The Accelerating Excellence In Translational Science (AXIS)Charles Drew University of Medicine and Science
RESEARCHER SPOTLIGHT



Dr. Sheba George

Since coming to CDU in 2003, Sheba M. George, Ph.D, has been committed to support health education and conduct research in the context of community service, particularly for underserved groups. From her early dissertation work studying Indian immigrant nurses, to more recent work exploring perceptions of telemedicine and other technologies, Dr. George has addressed many research questions concerned with how sociocultural factors such as race, class, and gender inequities intersect with and affect health disparities. Her current focus is on the study of health communication and health literacy among multicultural populations, particularly how innovative health information technologies can improve health communication, since such technologies are increasingly being used in health care and more readily available to patients via smart phones.

Dr. George completed her undergraduate degree in Sociology from Pomona College in Claremont, CA. She continued to earn M.A. and Ph.D. degrees in Sociology from the University of California at Berkeley. She then completed a National Institute of Mental Health Fellowship from the University of California at Los Angeles, focusing on the needs of those with HIV/AIDS. She is currently an Assistant Professor at CDU, as well as an Adjunct Associate Professor at the UCLA Fielding School of Public Health, in the department of Community Health Sciences.

One issue of importance to Dr. George is increasing the participation of ethnic and racial minorities in research. She notes, “Despite a series of national level initiatives in the past two decades, racial and ethnic minorities remain underrepresented in clinical research. Commonly used methods of informing minority populations about clinical research have not adequately improved their participation in clinical trials.” Research has shown that populations with limited literacy skills are often more open to visual media; thus Dr. George and her team worked to develop an animated video intended to enhance literacy about health research for low-income multicultural communities of color. The video, entitled, “What is Health Research,” addresses the most prevalent barriers and motivators for research as identified in the scientific literature, and can be viewed in both English and Spanish at http://axis.cdrewu.edu/what_is_health_research.

Many of Dr. George’s interests address the use of health information technologies, specifically how these are mediated by social and cultural variables. Urban, underserved populations face specific issues in the use of health information technologies such as electronic health records, telemedicine, and mobile technologies. For example, in a recent paper published in Annual Symposium Proceedings, Dr. George and colleagues looked at texting behaviors in young minority men who have sex with men, considering implications of their findings for future sexual health interventions.

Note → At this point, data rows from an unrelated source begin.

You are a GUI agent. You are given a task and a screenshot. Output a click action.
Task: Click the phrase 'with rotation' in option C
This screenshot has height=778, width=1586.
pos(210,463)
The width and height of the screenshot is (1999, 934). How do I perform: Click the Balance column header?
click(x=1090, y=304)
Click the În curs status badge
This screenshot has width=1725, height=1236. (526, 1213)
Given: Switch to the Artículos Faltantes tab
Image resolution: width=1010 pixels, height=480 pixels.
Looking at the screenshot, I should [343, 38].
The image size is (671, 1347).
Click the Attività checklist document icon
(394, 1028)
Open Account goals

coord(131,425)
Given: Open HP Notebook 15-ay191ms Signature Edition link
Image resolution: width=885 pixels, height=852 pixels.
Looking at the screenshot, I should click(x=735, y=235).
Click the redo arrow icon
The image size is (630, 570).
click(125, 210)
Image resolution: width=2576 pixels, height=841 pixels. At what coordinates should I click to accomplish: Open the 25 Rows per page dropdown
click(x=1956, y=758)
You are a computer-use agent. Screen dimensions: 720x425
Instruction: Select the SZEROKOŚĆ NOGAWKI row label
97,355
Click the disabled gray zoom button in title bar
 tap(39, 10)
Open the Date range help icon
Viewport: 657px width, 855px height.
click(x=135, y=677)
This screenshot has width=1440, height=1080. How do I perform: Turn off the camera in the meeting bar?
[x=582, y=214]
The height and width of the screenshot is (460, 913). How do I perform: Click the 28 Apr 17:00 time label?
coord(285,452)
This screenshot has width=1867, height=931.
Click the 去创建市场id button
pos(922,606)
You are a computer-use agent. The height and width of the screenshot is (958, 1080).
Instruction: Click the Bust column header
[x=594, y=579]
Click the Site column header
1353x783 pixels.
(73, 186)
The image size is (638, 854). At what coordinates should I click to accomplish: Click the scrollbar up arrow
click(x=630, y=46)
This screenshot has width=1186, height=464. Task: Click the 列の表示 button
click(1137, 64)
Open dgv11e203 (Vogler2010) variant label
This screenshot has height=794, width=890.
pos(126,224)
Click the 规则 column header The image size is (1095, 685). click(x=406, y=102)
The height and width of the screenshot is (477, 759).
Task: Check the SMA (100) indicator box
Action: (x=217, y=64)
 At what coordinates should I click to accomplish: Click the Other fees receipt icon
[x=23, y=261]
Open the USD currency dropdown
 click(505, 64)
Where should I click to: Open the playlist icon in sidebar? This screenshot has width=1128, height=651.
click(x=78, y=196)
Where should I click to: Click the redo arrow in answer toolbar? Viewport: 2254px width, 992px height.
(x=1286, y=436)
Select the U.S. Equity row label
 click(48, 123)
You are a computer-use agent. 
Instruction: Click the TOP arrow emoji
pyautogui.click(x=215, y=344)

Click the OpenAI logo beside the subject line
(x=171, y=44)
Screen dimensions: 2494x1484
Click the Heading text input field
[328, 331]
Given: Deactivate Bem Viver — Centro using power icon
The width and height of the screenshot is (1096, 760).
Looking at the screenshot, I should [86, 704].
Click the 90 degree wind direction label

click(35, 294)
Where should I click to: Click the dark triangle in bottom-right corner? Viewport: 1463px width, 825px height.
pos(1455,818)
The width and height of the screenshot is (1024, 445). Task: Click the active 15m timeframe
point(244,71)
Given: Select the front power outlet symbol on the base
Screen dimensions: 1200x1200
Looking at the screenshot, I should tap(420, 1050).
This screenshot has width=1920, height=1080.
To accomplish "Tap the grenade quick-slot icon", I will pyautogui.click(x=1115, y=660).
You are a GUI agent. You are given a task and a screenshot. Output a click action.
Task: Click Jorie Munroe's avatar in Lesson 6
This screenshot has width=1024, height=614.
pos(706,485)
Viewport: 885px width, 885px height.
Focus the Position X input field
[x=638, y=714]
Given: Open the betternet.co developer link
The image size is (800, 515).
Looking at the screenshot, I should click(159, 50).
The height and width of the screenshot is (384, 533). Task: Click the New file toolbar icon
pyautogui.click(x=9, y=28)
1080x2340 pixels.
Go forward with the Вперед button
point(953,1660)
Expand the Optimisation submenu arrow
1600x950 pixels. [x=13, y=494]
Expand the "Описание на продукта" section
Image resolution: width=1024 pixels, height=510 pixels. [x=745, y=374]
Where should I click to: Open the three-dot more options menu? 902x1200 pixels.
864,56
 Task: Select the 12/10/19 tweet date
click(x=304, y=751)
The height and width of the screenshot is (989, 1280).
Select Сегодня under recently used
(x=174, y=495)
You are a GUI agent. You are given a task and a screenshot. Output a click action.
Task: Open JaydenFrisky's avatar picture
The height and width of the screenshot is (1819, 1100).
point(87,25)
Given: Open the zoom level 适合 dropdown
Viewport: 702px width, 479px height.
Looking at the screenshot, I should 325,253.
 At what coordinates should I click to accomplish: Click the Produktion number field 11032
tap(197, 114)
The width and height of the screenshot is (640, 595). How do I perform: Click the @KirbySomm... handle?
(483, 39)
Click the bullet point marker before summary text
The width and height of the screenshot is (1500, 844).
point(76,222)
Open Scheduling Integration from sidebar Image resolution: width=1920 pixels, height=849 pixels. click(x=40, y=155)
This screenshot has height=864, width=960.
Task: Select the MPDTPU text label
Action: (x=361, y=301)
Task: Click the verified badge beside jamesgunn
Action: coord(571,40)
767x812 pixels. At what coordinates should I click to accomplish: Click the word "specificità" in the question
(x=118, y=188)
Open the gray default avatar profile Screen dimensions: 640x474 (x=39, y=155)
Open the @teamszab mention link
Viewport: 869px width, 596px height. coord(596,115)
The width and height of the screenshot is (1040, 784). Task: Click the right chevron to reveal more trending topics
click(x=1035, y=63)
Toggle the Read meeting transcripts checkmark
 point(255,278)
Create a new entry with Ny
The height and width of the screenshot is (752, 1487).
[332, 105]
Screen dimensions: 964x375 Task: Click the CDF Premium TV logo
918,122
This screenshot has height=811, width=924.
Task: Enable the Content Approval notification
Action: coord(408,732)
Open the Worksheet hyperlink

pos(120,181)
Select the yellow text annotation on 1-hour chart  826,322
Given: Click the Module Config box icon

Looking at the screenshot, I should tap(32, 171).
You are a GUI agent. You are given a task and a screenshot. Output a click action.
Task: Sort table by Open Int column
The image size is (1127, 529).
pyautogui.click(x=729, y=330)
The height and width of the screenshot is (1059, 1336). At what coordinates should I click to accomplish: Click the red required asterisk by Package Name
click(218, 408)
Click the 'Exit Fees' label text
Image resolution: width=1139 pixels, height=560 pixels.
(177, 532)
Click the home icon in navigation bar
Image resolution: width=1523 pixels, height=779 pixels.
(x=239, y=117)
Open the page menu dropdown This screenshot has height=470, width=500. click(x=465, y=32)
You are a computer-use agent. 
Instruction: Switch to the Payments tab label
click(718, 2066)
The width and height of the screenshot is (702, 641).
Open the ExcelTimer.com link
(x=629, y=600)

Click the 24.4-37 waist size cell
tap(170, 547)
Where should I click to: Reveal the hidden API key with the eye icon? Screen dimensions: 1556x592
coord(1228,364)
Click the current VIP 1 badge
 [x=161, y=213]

Recently Dr. George began work on a grant with the Asian American Network for Cancer Awareness, Research, and Training (AANCART), to help provide outreach to this community and promote evidence based interventions. Dr. George explains, “Currently, very little research has investigated cancer information seeking strategies of Asian Americans, particularly online. It is very important to uncover the barriers and facilitators to their ability to find, understand, evaluate, and use accurate and timely cancer information.”

Along with many other university and community contributions, Dr. George is a member of the Internal Advisory Committee for the CDU Accelerating Excellence in Translational Sciences (AXIS) Grant, Vice-Chair of the Academic Senate Research Committee, as well as a member of the Faculty Executive Board of the College of Medicine. She is also Co-Cluster Leader of the Community Engagement Cluster of a national network of Research Centers in Minority Institutions with the goal of promoting community engaged research collaborations across institutions. She has served as a reviewer for several scholarly journals and grants.

In addition to many peer-reviewed research articles, Dr. George is the co-author of Global Ethnography: Forces, Connections and Imaginations in a Postmodern World. Her sole-authored second book, based on her dissertation work, is titled When Women Come First: Gender and Class in Transnational Migration, and was recently translated into Japanese for use in academic institutions in Japan. Several of her papers have been nominated or selected for awards, and she has also received the Distinguished Paper Reviewer Award from the American Medical Informatics Association.

Dr. George speaks well of her experiences working at Charles Drew University: “Working with students and colleagues at Charles Drew has been a tremendously stimulating experience for me. Despite the many challenges CDU has faced over the years, what remains constant is the dedication of the faculty and staff I work with and the eagerness and enthusiasm of the students that I have mentored.”